Governo pretende avançar com Plano Nacional de Videovigilância
2015-04-15

No projeto que define as políticas criminais para o biénio 2015-2017, o ministério da Justiça solicita à PSP que inicie com as autarquias trabalhos para a instalação de câmaras de videovigilância em espaços públicos, para avançar com o Plano Nacional de Videovigilância.

Segundo a Exame Informática, com a inclusão da videovigilância no plano de estratégias de combate ao crime, o ministério da Justiça retoma uma iniciativa que já conta com 10 anos de polémica.

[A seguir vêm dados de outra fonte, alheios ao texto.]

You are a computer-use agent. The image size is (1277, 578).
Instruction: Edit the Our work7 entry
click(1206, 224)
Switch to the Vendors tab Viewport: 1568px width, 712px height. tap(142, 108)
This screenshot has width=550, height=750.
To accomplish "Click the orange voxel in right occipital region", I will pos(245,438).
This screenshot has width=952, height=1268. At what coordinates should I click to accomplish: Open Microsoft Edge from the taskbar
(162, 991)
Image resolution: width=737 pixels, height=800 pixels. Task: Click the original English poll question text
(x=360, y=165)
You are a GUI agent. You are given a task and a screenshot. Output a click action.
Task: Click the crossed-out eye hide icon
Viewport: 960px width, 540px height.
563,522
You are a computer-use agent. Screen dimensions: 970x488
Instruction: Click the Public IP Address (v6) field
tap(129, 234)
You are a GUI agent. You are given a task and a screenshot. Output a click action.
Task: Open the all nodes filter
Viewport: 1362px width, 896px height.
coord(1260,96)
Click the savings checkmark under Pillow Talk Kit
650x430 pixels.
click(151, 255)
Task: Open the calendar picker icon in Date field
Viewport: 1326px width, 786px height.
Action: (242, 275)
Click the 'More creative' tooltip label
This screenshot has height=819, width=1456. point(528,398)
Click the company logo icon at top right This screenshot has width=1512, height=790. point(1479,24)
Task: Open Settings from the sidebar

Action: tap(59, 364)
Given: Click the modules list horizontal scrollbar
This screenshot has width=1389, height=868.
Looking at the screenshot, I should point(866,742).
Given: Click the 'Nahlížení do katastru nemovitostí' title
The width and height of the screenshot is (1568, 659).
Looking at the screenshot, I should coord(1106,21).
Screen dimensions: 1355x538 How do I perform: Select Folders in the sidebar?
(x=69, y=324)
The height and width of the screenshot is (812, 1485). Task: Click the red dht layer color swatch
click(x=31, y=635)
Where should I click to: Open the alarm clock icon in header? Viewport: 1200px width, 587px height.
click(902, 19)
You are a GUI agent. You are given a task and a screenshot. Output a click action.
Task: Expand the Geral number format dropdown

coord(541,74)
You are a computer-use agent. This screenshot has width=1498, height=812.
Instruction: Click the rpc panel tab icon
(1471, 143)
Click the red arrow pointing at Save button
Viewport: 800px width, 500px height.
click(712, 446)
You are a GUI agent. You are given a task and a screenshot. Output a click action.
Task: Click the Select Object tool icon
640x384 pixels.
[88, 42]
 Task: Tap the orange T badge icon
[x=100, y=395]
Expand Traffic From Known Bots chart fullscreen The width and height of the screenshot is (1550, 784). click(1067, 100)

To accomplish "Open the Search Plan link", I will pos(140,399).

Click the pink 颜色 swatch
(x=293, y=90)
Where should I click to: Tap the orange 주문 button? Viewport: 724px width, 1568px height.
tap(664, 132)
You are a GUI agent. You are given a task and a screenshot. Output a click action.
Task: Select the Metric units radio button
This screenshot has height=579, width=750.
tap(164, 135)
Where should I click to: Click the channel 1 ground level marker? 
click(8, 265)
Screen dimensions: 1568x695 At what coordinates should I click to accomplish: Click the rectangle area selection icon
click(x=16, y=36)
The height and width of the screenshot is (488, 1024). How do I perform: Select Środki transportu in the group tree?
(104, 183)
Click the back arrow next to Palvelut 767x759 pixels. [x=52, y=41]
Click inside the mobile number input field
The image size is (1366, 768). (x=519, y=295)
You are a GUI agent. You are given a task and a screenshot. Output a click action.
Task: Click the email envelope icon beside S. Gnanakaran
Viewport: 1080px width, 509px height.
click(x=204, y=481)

Recorde-se que o primeiro projeto legislativo de um governo português remonta a 2005, tendo o ano de 2009 sido o primeiro em que ocorreu a instalação de sistemas de videovigilância em espaços públicos. Pouco tempo depois, e em paralelo, a Comissão Nacional de Proteção de Dados (CNPD) começou a chumbar vários projetos, lembrando que as câmaras de videovigilância poderiam representar uma potencial ameaça para a privacidade dos cidadãos. 

Ainda segundo a Exame Informática, apesar do diferendo que vinha do passado, o governo de Pedro Passos Coelho aprovou, em 2011, um projeto que dava ao Ministério da Administração Interna (MAI) plenos poderes para aprovar a instalação de câmaras de videovigilância em espaços públicos.

Em 2011, o então ministro da Administração Interna, Miguel Macedo pediu um parecer à CNPD sobre o uso da videovigilância pelas forças de segurança. Em causa estava o facto de o conselho de ministros ter aprovado uma proposta que dava o poder absoluto ao MAI para decidir colocar videovigilância. A CNPD contra-argumentou, afirmando que o poder de decisão era apenas seu e considerou que a proposta do Governo era inconstitucional.

Já no que diz respeito aos crimes de prevenção e investigação prioritária nada muda em relação aos anos anteriores, continuando a corrupção, o cibercrime, o branqueamento de capitais, o terrorismo, a violência doméstica, o tráfico de pessoas e os abusos sexuais a merecerem um carácter prioritário. 

Para o Governo, segundo o jornal Económico, esta aposta é justificada pelo facto de os crimes contra as pessoas e contra o Estado, nomeadamente a corrupção e os crimes informáticos, terem registado uma subida em 2014. 

Em termos de orientações, a ministra ordena que as forças de segurança promovam “operações especiais” para a prevenção destes crimes prioritários e que os responsáveis máximos da polícia criminal promovam “ações conjuntas e operações coordenadas” no mesmo sentido da prevenção.